Ms. Meara’s career as an actress and playwright has been as varied as it has been long. She’s done everything from Ed Sullivan to the New York Shakespeare Festival to commercials for Blue Nun Wine (that one won a Clio Award in 1975). The only role she’s played consistently is the one she plays in her Upper West Side home as Jerry Stiller’s wife. The couple has been married and performing together for over 50 years. But to the new generation of pishers, her defining role is as Ben Stiller’s mother.

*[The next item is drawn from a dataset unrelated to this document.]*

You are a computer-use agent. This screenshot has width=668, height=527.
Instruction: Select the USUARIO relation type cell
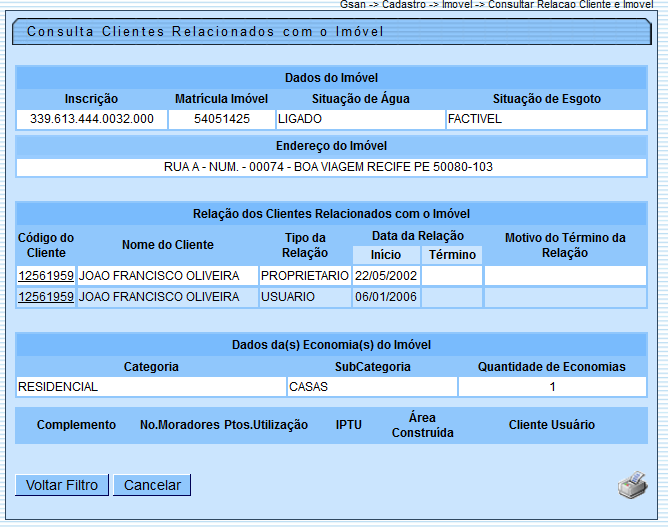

They likely don’t know that Ms. Meara is working on her third play. Her first, After-Play (1995), was heartily reviewed and had a healthy run; her second, Down the Garden Paths (2000), didn’t do so well. In addition to working on the new play, she’s knocking out a memoir, which she said will veer substantially from her husband’s 2000 autobiography, Married to Laughter: A Love Story Featuring Anne Meara.

“I don’t have the memories of the things he has the memories of,” she said. “It’s like Rashomon, you know?”

She said that she was in Los Angeles to support her husband while he taped episodes of his NBC comedy, King of Queens—“I’m his groupie”—and to visit with her son Ben and her grandchildren. (Her daughter, comedian and actress Amy Stiller, lives in Manhattan.)

But for the most part, she said, she was spending her time in L.A. as any displaced Upper West Sider would: on the Internet reading liberal blogs.

“I’m a geriatric cyber-whacko,” she said. “I sit on my butt checking out every left-wing blog there is. And just to get the other side, I read that pompous man, Mr. Drudge.”

When she first started out, Ms. Meara disdained comedy. “I don’t know why,” she said. “I learned so much from comedy. And I’m so glad that Jerry’s the one who got us to do an act. Because the real cliché is, it’s the same thing, comedy/tragedy. It’s different sides of the same coin. Fortune-cookie idea. But it is so. It’s so.”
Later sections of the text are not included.